African Economies Adopt Record Number of Reforms, Says Latest Doing Business Report

October 25, 2016

WASHINGTON, October 25, 2016 – Sub-Saharan Africa economies carried out a record number of reforms in the past year to improve the business climate for local entrepreneurs, says the World Bank Group’s annual ease of doing business report.

Doing Business 2017: Equal Opportunity for All, released today, finds that 37 of the region’s 48 economies adopted 80 reforms in the past year, an increase of 14 percent from the previous year. More than half of the past year’s reforms were implemented by the 17 members of the Organization for the Harmonization of Business Law in Africa (OHADA).

The region’s economies reformed most in the areas of Resolving Insolvency (with 18 reforms) and Starting a Business (15). Nigeria, Rwanda and South Africa, for example, made starting a business easier by introducing or improving online portals. Furthermore, as a part of the OHADA reform agenda, Cameroon, among other things, introduced a new conciliation procedure for companies in financial difficulties. This now makes resolving insolvency easier by allowing additional outlets to settle debts.

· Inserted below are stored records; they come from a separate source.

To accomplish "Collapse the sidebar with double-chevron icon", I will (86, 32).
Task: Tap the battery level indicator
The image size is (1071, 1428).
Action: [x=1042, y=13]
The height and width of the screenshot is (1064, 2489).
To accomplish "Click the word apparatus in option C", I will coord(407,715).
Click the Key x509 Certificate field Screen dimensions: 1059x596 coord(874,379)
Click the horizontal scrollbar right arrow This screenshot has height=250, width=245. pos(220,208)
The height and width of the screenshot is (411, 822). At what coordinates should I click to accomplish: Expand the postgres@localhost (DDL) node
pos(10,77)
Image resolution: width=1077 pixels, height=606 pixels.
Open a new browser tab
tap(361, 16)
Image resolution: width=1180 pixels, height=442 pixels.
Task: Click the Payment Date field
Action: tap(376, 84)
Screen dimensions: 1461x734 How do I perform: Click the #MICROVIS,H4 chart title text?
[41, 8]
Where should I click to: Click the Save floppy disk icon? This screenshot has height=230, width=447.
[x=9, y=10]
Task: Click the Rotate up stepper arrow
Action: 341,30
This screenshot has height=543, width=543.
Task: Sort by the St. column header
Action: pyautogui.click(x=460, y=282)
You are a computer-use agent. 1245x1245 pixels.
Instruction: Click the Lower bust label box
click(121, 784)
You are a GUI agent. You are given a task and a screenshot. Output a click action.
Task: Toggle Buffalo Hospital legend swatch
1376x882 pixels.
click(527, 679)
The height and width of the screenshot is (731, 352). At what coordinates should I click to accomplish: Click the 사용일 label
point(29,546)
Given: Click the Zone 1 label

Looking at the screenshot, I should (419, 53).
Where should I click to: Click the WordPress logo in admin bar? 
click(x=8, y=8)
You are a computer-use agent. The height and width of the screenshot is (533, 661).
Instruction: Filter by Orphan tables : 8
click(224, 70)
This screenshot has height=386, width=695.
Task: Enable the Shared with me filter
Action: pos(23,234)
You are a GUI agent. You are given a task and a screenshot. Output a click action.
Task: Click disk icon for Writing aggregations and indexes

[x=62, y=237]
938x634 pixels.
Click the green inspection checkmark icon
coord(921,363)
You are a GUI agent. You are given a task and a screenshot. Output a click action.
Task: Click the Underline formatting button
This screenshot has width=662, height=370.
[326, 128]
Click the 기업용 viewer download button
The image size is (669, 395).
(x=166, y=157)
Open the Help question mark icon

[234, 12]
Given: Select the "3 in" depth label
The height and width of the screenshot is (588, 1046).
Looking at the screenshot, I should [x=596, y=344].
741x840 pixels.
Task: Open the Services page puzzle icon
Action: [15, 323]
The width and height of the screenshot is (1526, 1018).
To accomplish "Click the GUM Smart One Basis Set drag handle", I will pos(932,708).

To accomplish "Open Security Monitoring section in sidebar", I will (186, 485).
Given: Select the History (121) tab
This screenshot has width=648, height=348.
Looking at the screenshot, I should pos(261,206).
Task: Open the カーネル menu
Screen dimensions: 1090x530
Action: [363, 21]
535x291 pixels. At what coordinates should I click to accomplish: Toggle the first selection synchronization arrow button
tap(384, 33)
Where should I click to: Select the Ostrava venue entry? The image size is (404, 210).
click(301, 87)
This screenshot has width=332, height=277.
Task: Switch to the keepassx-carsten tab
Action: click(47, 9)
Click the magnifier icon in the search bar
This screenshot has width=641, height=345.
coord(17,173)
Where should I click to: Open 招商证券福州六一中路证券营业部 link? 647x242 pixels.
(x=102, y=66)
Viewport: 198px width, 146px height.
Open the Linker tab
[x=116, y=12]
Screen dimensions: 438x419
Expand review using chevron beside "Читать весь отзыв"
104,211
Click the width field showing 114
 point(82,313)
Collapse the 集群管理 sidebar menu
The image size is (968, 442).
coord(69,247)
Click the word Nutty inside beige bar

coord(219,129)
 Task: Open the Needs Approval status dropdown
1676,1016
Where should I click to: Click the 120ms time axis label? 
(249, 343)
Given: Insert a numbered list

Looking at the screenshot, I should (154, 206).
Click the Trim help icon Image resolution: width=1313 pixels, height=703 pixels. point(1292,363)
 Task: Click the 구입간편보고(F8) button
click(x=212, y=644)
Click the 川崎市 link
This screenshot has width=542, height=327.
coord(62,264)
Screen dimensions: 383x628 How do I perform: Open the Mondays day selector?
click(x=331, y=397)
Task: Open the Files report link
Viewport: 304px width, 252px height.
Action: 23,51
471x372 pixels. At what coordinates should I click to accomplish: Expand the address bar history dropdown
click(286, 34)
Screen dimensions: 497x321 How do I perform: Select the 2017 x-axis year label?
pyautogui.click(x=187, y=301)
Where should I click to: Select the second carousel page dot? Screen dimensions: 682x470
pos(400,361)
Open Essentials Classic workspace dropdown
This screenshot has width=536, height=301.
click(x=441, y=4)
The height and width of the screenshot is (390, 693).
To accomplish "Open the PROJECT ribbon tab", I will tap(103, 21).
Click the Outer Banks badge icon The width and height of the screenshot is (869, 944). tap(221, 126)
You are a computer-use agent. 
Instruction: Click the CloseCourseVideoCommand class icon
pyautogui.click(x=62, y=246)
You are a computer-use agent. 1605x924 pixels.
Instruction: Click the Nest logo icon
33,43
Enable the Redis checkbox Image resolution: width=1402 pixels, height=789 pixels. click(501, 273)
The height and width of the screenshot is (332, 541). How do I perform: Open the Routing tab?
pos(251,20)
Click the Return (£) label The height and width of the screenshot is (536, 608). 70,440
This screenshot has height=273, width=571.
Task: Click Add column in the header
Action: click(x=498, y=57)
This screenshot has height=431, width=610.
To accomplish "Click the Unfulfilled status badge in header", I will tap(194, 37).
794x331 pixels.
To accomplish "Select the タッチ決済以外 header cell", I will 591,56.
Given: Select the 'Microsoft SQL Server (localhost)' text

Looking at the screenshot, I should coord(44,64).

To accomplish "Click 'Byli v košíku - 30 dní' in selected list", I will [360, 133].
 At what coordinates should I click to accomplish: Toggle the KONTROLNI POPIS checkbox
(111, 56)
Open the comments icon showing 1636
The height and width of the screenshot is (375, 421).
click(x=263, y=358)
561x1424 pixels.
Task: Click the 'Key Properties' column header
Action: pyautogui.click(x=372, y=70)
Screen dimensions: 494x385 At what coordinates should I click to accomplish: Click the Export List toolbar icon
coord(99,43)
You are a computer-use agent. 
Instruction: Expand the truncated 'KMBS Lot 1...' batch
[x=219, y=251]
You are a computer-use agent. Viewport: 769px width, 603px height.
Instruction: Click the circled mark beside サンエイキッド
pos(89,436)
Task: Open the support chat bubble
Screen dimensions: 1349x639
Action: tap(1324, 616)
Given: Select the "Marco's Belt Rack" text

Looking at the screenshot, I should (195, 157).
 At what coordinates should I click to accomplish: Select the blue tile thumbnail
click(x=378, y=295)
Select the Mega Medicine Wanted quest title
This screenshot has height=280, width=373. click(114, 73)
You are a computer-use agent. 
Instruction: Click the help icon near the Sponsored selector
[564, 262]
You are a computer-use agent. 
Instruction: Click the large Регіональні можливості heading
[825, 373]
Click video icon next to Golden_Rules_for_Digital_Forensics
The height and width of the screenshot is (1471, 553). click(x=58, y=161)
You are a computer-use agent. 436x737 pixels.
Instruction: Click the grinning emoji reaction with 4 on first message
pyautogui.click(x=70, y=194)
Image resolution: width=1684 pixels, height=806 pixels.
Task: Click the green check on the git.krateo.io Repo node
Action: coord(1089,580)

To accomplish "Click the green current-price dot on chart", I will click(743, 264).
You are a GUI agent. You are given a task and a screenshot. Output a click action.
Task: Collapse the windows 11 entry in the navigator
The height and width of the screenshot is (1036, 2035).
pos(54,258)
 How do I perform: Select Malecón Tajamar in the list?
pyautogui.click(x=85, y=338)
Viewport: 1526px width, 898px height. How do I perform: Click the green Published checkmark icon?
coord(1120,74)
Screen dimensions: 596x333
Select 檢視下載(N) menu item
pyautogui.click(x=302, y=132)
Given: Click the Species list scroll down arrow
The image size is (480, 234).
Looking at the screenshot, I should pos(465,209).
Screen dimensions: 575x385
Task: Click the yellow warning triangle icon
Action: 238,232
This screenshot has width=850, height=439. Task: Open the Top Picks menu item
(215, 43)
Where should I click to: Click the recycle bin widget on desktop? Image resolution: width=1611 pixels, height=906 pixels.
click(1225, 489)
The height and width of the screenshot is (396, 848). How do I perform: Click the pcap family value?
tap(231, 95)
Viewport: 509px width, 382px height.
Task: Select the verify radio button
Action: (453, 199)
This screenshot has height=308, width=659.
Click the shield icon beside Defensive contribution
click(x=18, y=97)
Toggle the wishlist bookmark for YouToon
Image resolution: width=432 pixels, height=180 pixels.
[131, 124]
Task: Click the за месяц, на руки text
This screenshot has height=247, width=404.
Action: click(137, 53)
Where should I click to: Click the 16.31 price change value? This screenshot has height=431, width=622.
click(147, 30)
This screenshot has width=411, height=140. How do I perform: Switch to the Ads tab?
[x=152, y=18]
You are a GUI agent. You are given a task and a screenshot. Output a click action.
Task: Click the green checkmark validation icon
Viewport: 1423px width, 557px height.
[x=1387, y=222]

Seven economies implemented reforms related to Trading Across Borders. For example, Niger made trading across borders easier by removing the mandatory pre-shipment inspection for imported products. Also, Mauritania made trading across borders easier by upgrading to the ASYCUDA World electronic data interchange system, which reduced the time for preparation and submission of customs declarations for both exports and imports. For example, it now only takes 51 hours in Nouakchott, Mauritania to comply with documentary procedures for exports, compared with 59 hours previously.

As governments continue to take up the reform agenda, Doing Business data shows continued successes on the ground. For example, it now takes an average of 27 days to start a business in Sub-Saharan Africa, compared with 37 days five years ago.

“Although the region still has work to do to make itself more business-friendly, we see steady improvements within various economies in the region,” said Rita Ramalho, Manager of the Doing Business project. To see a record number of reforms take place in Africa is very encouraging for local entrepreneurs and the global business community alike.”

Mauritius once again ranks best in the region, with an overall Doing Business global ranking of 49. Mauritius performs best in the areas of Protecting Minority Investors and Dealing with Construction Permits, with a rank of 32 and 33 respectively, on those indicators. For example, it takes 156 days to complete the construction permitting processes for simple buildings, compared to 183 days in France and 222 days in Austria.

Ranks of some other economies in the region are Rwanda (56), Botswana (71) and South Africa (74).  This year’s report also covers Somalia for the first time, bringing the total number of economies covered globally to 190. Somalia is ranked 190.

For the second consecutive year, Kenya places among the global top 10 improvers. Ranked 92, Kenya implemented reforms in five Doing Business areas. For example, in the area of Resolving Insolvency, the economy introduced a reorganization procedure and introduced regulations for insolvency practitioners. Starting a Business was made easier by removing the stamp duty fees required for the nominal capital, memorandum and articles of association and eliminating requirements to sign the compliance declaration before a commissioner of oaths.

Kenya also streamlined the process of Getting Electricity by introducing a geographic information system which eliminates the need for a site visit, thereby reducing the time and interactions needed to obtain an electricity connection. This reform reduced the time for grid connection by almost two weeks.

This year’s Doing Business report includes, for the first time, a gender dimension in three indicators: Starting a Business, Registering Property and Enforcing Contracts. In Sub-Saharan Africa, 13 economies require additional legal hurdles for women entrepreneurs. For example, six economies (including Cameroon, Benin and Guinea-Bissau) require additional steps for women to formally register a business compared to men.

The Paying Taxes indicator has been expanded to cover post-filing processes, such as tax audits and VAT refund. The report finds that the region has room for improvement in these new areas. In most economies in Sub-Saharan Africa—where it is likely for an audit to take place—taxpayers are exposed to a field audit whereby the auditor visits the taxpayers. This is the case in Botswana, The Gambia, Malawi, Niger, Zambia and Zimbabwe.